Sham, this magnificent bay stallion born to run, and Agba, the stable boy who takes care of him, travel the world in the 1700s. Sham was to be a beautiful gift to the king of France, but by the time he arrives in that country, the ship’s crew has starved the horse into a shadow of himself. The king, a bit insulted by the scrawny gift, assigns Sham to pull a cart.
Overworked and underfed, Sham almost dies. He’s rescued! But shortly after, circumstances place him in dire straits once again.
Spoiler: there is a bittersweet, happy ending.
- Everything that makes for a good story. Heroes, villains, and an ending that may surprise the reader. (I was surprised.)
- Marguerite Henry might be the leading author who can stir the reader with emotion regarding a horse and the person who loves him most.
- Like me, tender hearts may wish to save themselves the tears.
- Published in 1948, the narrative is not terse and to-the-point like modern writing. So acclimate and enjoy!
- What is your opinion of a world that treats people and animals in the way that Sham and Agba were treated?
- Why is the cat important to this story? (I can’t leave out the cat! He’s one of the main characters!)

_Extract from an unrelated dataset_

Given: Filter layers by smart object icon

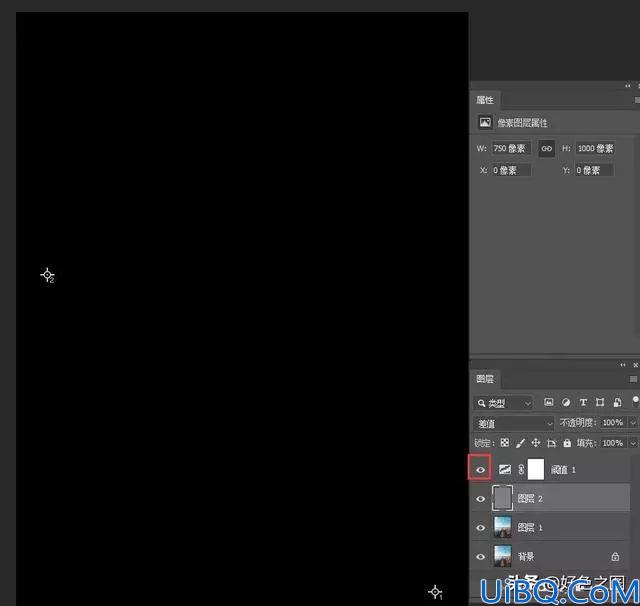Looking at the screenshot, I should tap(617, 402).
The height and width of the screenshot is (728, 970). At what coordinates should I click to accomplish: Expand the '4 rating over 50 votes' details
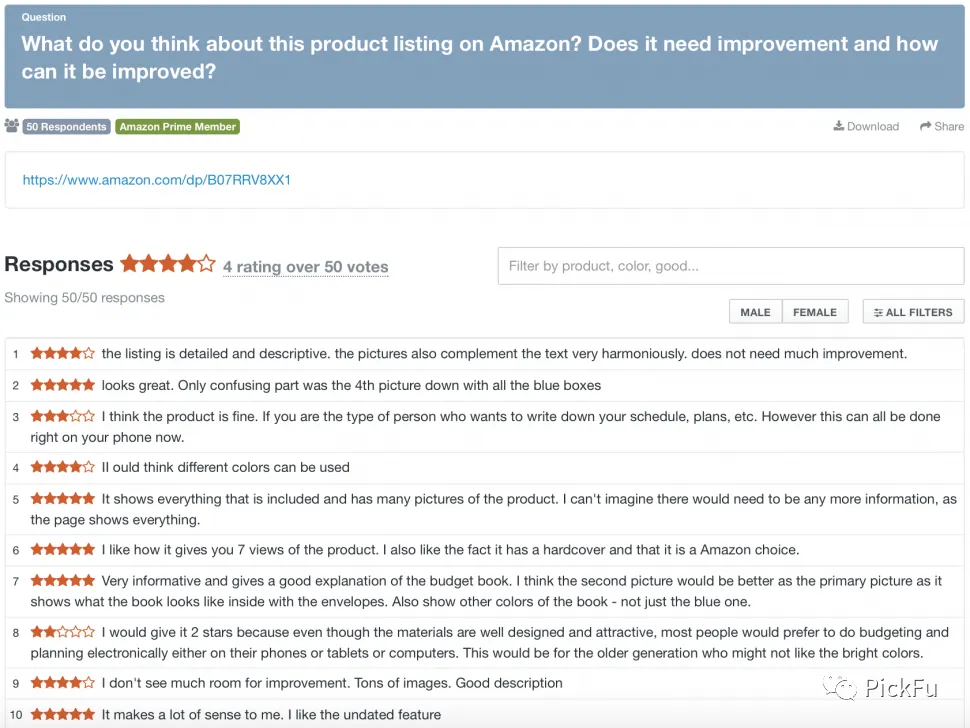click(x=306, y=267)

- Think of several of the minor characters in this story. If you were one of them, how might you have tried to help Sham and Agba?

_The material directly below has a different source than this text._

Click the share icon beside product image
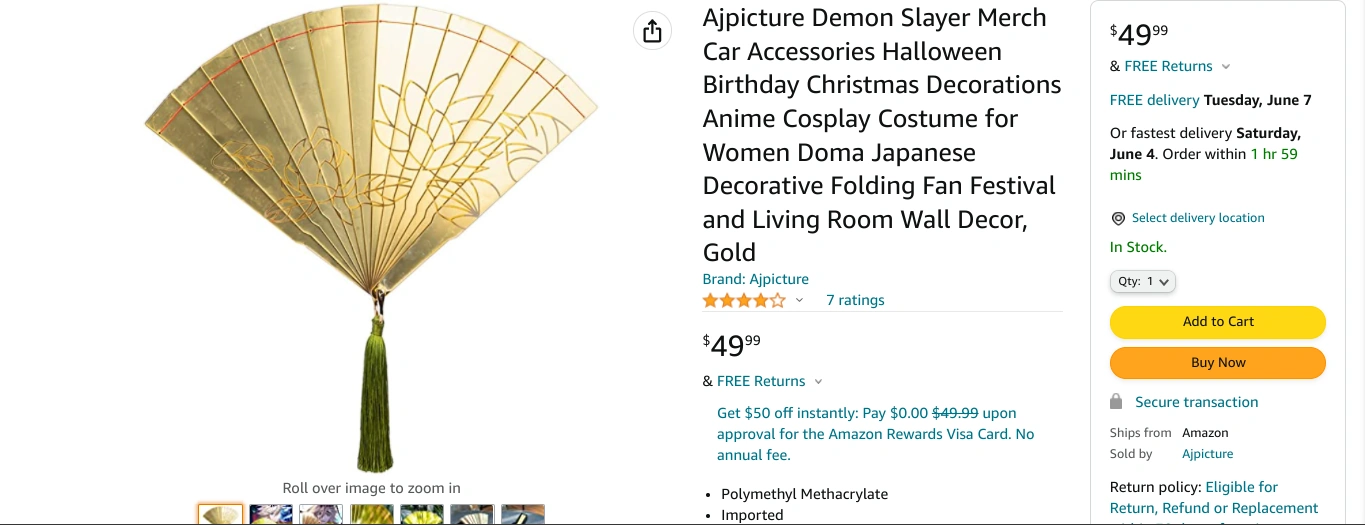The height and width of the screenshot is (525, 1365). [652, 31]
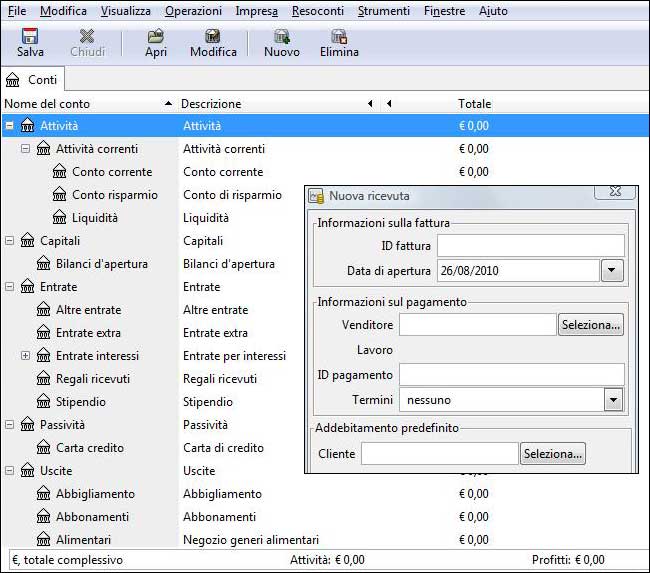Collapse the Uscite account group
650x573 pixels.
click(9, 471)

As I dug a little deeper into the making of this novel, I discovered a tantalizing fact. The story is based on truth! Most thoroughbred horses today who run in the Triple Crown are descended from Sham, a horse who never had the chance to glory in an official race. He became known as the Godolphin Arabian and sired three champions. Those sons have provided the world with centuries of descendants who live for the joy of competition. Man O’ War and Seabiscuit are only two famous examples in recent times.
A quote from the book:
But some animals, like some men, leave a trail of glory behind them. They give their spirit to the place where they have lived, and remain forever a part of the rocks and streams and the wind and sky.
That was Sham.
Yes, I understand why children love to read books about horses.